While perhaps most famous for its edgy marketing campaigns, publicly traded American Apparel also managed to gain unintended notoriety throughout its 24-year history as an easy mark for theft – so much so that a novel was published in 2009 under the title, Shoplifting From American Apparel. So, in 2011-12 the company got serious about combating product shrinkage with installation of comprehensive RFID systems in all of its then 280 retail outlets, making it one of the last major U.S. clothing retailers to adopt comprehensive anti-theft RFID technology.

As installation was completed from store to store, American Apparel reported drops in internal shrinkage of up to 75 percent at some outlets, and overall shrinkage reductions of 55 percent, yielding significant improvements to its bottom line. But achieving the goal of 100-percent inventory accuracy through item-level RFID tracking can do far more than answering the negative challenges of inventory shrinkage – it can deliver positive opportunities for leveraging alternative retail strategies and provide customers evermore shopping opportunities.

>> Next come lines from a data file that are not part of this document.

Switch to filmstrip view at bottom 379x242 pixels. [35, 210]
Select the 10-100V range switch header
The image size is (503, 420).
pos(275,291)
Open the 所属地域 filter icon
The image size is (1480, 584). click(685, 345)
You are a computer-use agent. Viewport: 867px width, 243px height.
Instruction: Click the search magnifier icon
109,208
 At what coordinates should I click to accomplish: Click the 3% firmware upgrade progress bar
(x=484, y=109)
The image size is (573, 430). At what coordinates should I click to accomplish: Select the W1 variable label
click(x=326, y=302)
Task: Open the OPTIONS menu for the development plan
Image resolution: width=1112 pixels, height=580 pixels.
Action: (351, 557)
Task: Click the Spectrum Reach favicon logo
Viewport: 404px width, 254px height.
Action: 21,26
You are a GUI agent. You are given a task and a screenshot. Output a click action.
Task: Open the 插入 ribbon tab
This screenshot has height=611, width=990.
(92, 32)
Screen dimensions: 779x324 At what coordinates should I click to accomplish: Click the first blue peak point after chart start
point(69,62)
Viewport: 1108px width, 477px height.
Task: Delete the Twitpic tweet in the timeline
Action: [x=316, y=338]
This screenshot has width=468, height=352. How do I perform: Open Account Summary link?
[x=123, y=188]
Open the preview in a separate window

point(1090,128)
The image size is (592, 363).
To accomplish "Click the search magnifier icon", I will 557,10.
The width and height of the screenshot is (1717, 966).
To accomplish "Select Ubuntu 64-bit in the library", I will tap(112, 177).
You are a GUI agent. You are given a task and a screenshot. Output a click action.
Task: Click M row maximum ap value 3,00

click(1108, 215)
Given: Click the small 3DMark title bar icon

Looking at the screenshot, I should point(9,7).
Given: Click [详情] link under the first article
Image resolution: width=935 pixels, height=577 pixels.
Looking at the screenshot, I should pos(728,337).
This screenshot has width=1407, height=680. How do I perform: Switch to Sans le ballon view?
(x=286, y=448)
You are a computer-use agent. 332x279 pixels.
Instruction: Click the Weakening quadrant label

Even as American Apparel was belatedly deploying RFID strategies to cure runaway product shrinkage, Zebra Technologies was already hard at work helping retailers’ perfect RFID strategies in answer to a new-era of retail challenges, including integration of e-commerce order-fulfillment systems into existing brick-and-mortar outlets. With e-commerce projected to approach 10 percent of the U.S. retail market by close of 2015 (up from 6 percent in 2012), traditional brick-and-mortar retailers are working to offer customers the added convenience of online shopping for items already distributed to in-store inventories – a strategy only made possible by the 100-percent inventory accuracy and visibility of item-level RFID tracking.

For a nominal pennies-per-item investment, RFID tags can deliver critical item data, such as style, size and color, as well as real-time item location, all retrievable via a hand-held reader from up to 30 feet from the item – and all while recording the transaction that initiated the item query. Imagine, delivering industry-leading online-order fulfillment from inventory located within any physical store or warehouse in the retailer’s outlet network. Imagine offering customers the convenience of browsing and selecting items online during a lunch break that they can pick up in person on their way home that evening, providing the retailer the best of both worlds – closing a sale while the customer is most motivated while still allowing the cross-selling potential of face time with the customer.

It wasn’t long ago that 100-percent inventory accuracy was an impossible goal. No more. Add mobile marketing strategies to the mix and the possibilities are endless.